Entries:
————
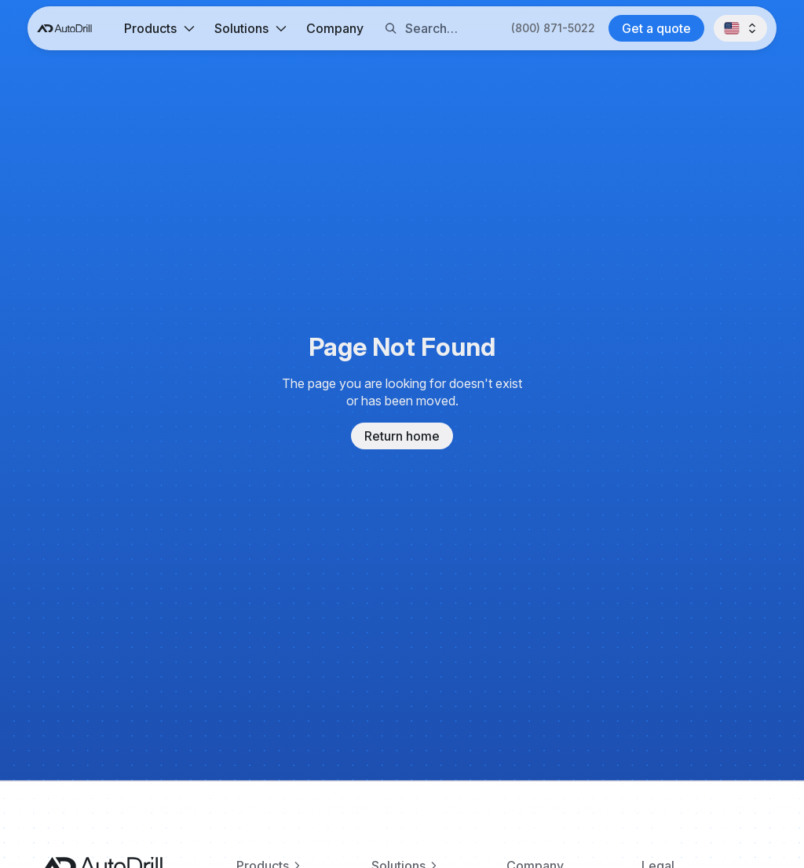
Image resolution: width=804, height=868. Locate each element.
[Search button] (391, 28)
————
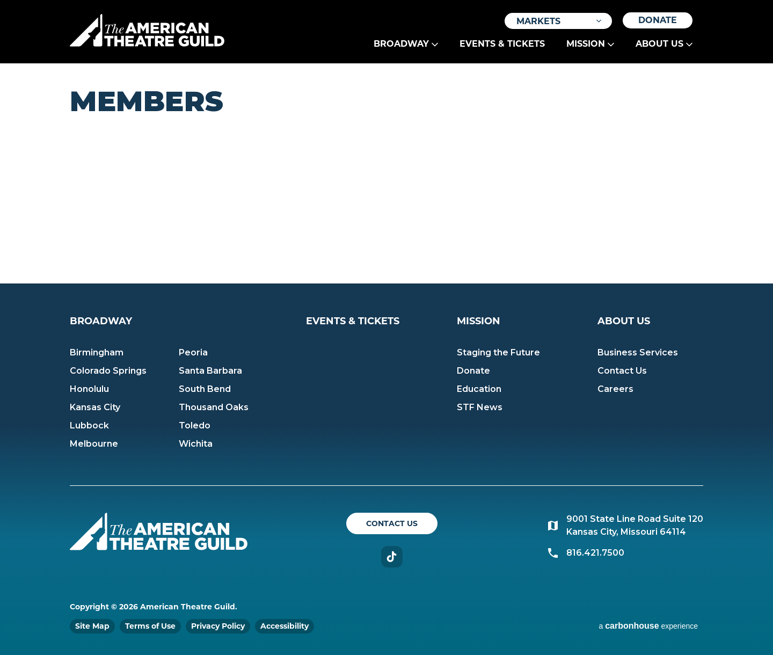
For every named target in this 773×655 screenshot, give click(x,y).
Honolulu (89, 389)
————
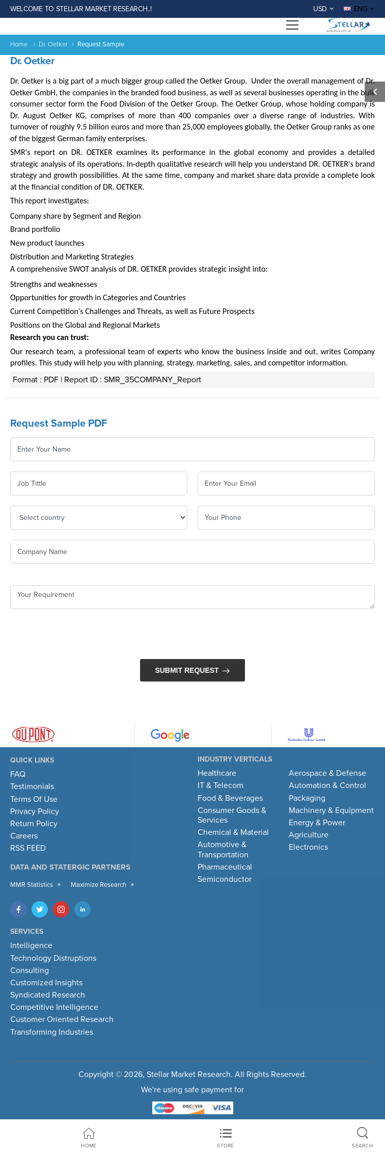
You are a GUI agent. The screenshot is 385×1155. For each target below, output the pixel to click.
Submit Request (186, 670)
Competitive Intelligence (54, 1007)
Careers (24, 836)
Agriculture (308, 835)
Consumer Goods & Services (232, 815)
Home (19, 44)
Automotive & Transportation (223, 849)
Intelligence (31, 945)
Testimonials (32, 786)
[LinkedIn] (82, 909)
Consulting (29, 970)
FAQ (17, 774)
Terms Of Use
————
Aim of the task:
Quote the rows word for word, starting with the line containing "Consumer Goods & Services (232, 815)" and ending with the line containing "Terms Of Use", both included.

Result of this exercise:
Consumer Goods & Services (232, 815)
Home (19, 44)
Automotive & Transportation (223, 849)
Intelligence (31, 945)
Testimonials (32, 786)
[LinkedIn] (82, 909)
Consulting (29, 970)
FAQ (17, 774)
Terms Of Use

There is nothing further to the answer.